Australia’s version of a Truth and Reconciliation Commission recommended compulsory courses for all health professionals in 1989. But this didn’t become reality for doctors until 2006, when the Australian Medical Council set standards that the indigenous health training schools must provide.
With accreditation on the line, change was rapid and meaningful, said Janie Smith, a professor of innovations in medical education at Bond University in Australia. “If you don’t meet the standards, you can’t run your program, so it’s very powerful.”
Bond’s medical program overhauled its case-based curriculum to include indigenous examples to teach core concepts. Students also complete a two-day cultural immersion workshop in first year and a remote clinical placement in fifth year.
“It’s a really important principle that this is the normal program and it’s funded out of the normal budget,” Smith said. Integration in core curriculum teaches students that cultural sensitivity is fundamental to being a good doctor, like understanding anatomy. It also protects indigenous health education from “toe cutters” when budgets are tight.
Although Canadian medical schools are expanding their indigenous health content, some educators noted that it’s still peripheral to core training.
Lloy Wylie teaches medical students as an assistant professor of public health at Western University in London, Ontario. She recalled one indigenous health session that only a third of students attended. “When it’s voluntary, only the people who don’t need the training show up.”
Hospital care
Wylie said she encountered the same indifference among some medical colleagues at Victoria Hospital in London, Ont., where she is appointed to the psychiatry department. “There are still some very unsettling things that I see going on in our hospital system.”

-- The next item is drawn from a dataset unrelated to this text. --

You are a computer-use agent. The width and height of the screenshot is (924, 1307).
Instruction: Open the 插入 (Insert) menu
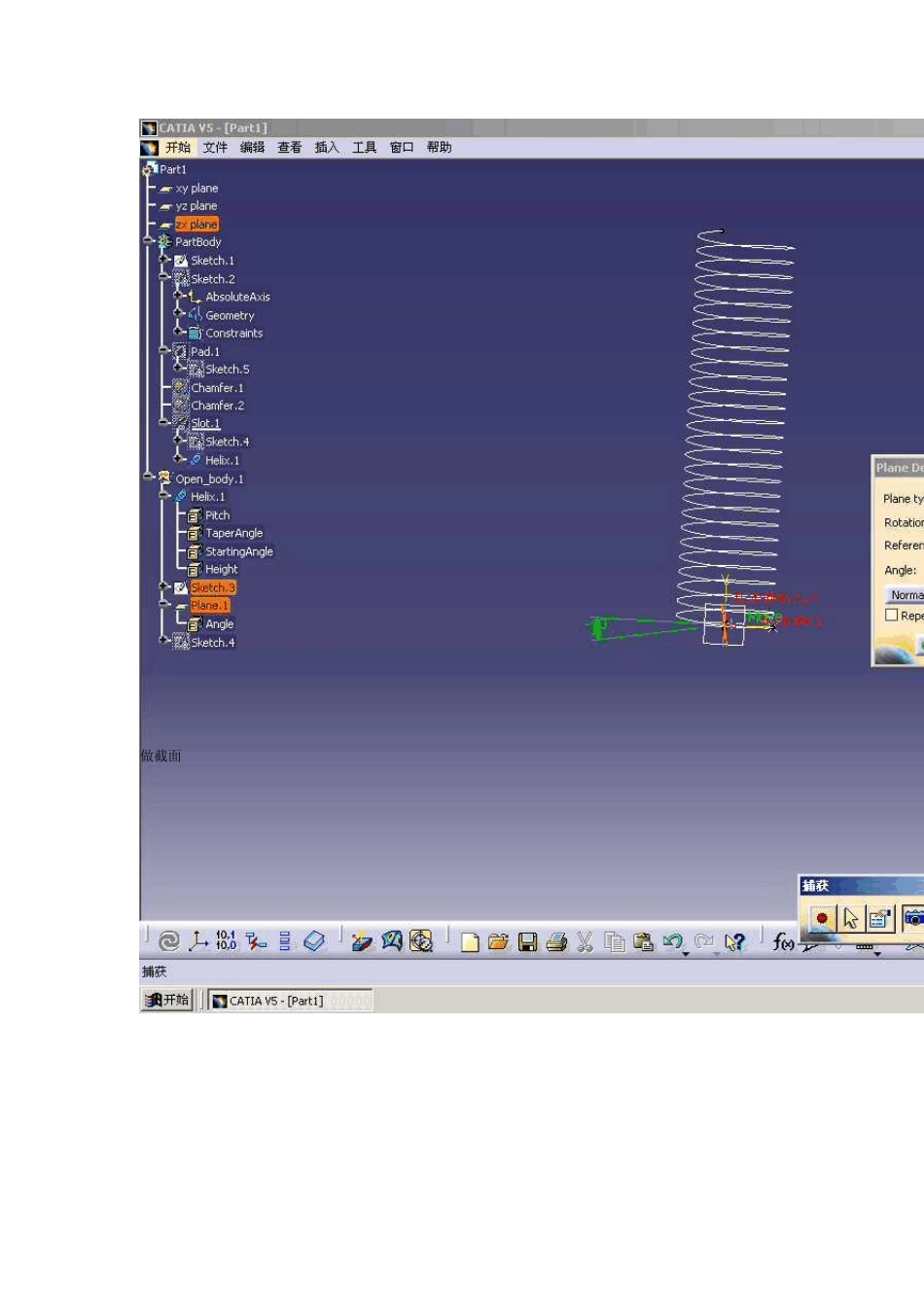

She shared stories of “huge jurisdictional gaps” between the hospital and reserve, of patients with cancer denied adequate pain medication because of assumptions about addiction, and of health workers “woefully unaware” of indigenous culture and services.

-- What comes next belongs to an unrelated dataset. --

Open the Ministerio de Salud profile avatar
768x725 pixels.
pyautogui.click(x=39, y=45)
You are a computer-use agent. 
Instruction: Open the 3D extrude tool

“People in the hospital weren’t even aware of the Aboriginal patient liaison that was in the hospital,” Wylie said.
There are some recent bright spots; for example, British Columbia and Ontario are boosting cultural sensitivity training for health workers. But Wylie noted that the same workers “go back to institutions that are very culturally unsafe, so we need to look at changing those institutions as a whole.”

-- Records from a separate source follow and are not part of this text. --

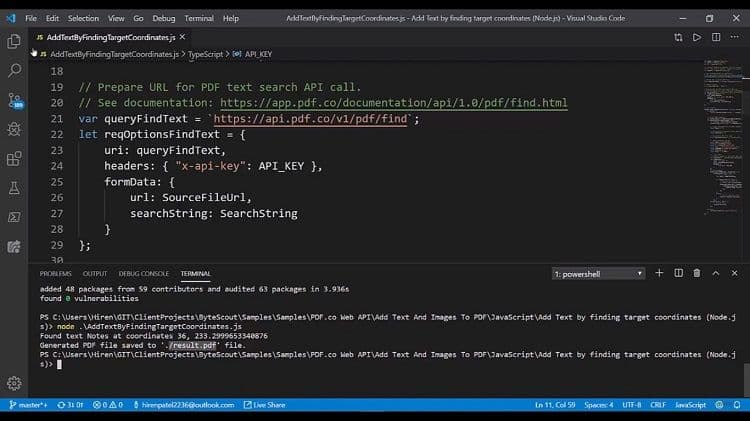Open the pdf/find.html documentation link
Image resolution: width=750 pixels, height=421 pixels.
click(x=394, y=102)
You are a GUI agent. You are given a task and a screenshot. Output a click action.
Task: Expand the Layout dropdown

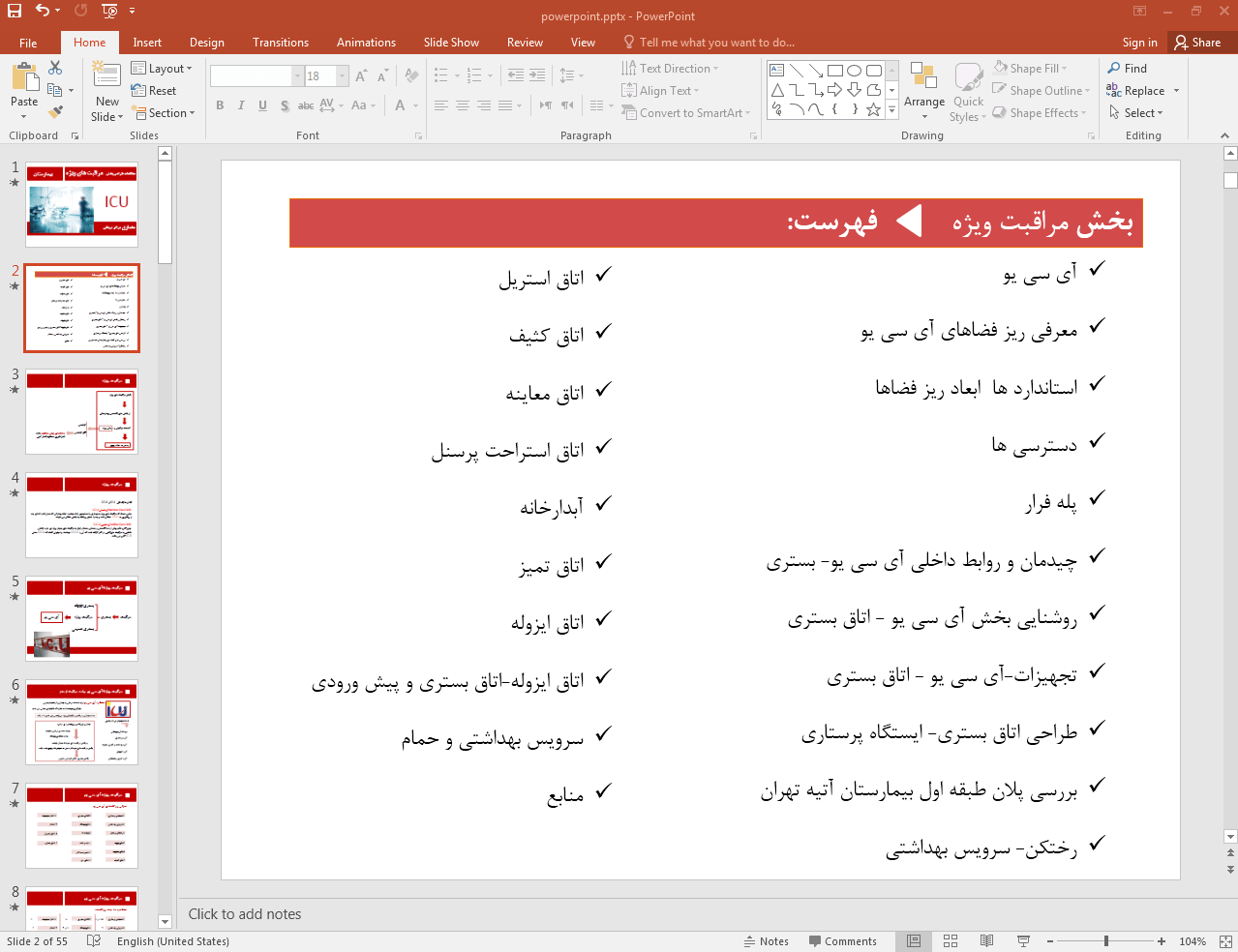pyautogui.click(x=163, y=69)
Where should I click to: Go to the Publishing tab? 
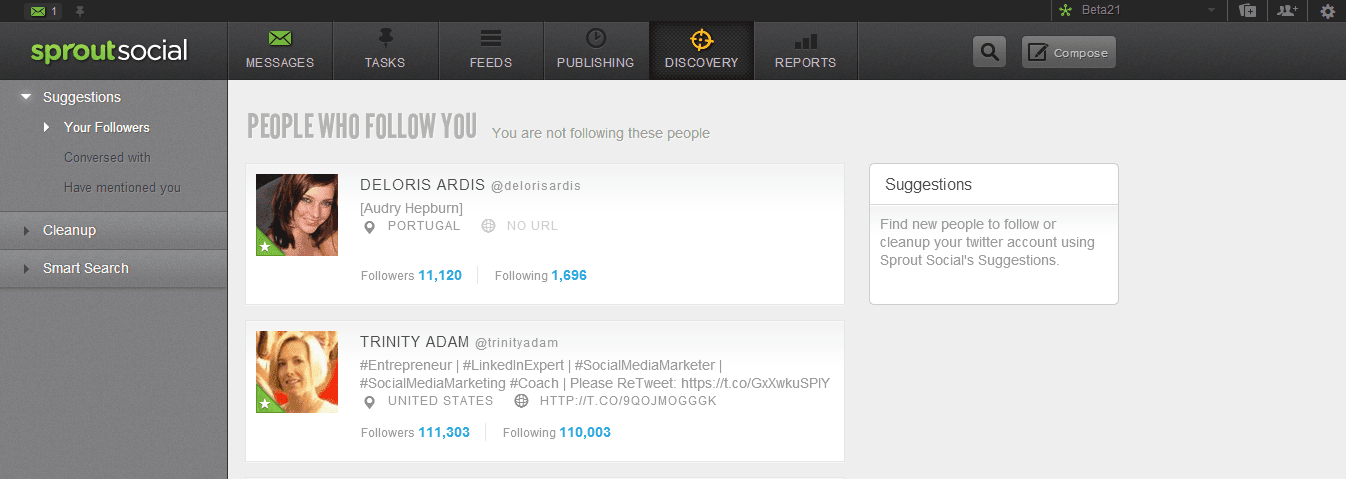point(595,51)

Brock Pitawanakwat, an assistant professor of indigenous studies at the University of Sudbury in Ontario, cited the importance of creating space for traditional healing alongside clinical care. In some cases, it’s a physical space: Health Sciences North in Sudbury has an on-site medicine lodge that provides traditional ceremonies and medicines.
These services are as much about healing mistrust as any physical remedy, Pitawanakwat said. “Going into a hospital after attending a residential school, there’s still that negative emotion,” he explained. “If you look at these buildings in archival photos, they’re almost identical.”
Wylie suggested that the fee-for-service model could also be changed to support physicians building better relationships with patients.
“Anything we do to make our hospitals more welcoming places for Aboriginal people will be good for everybody,” she said. “Right now, they’re really alienating for everybody.”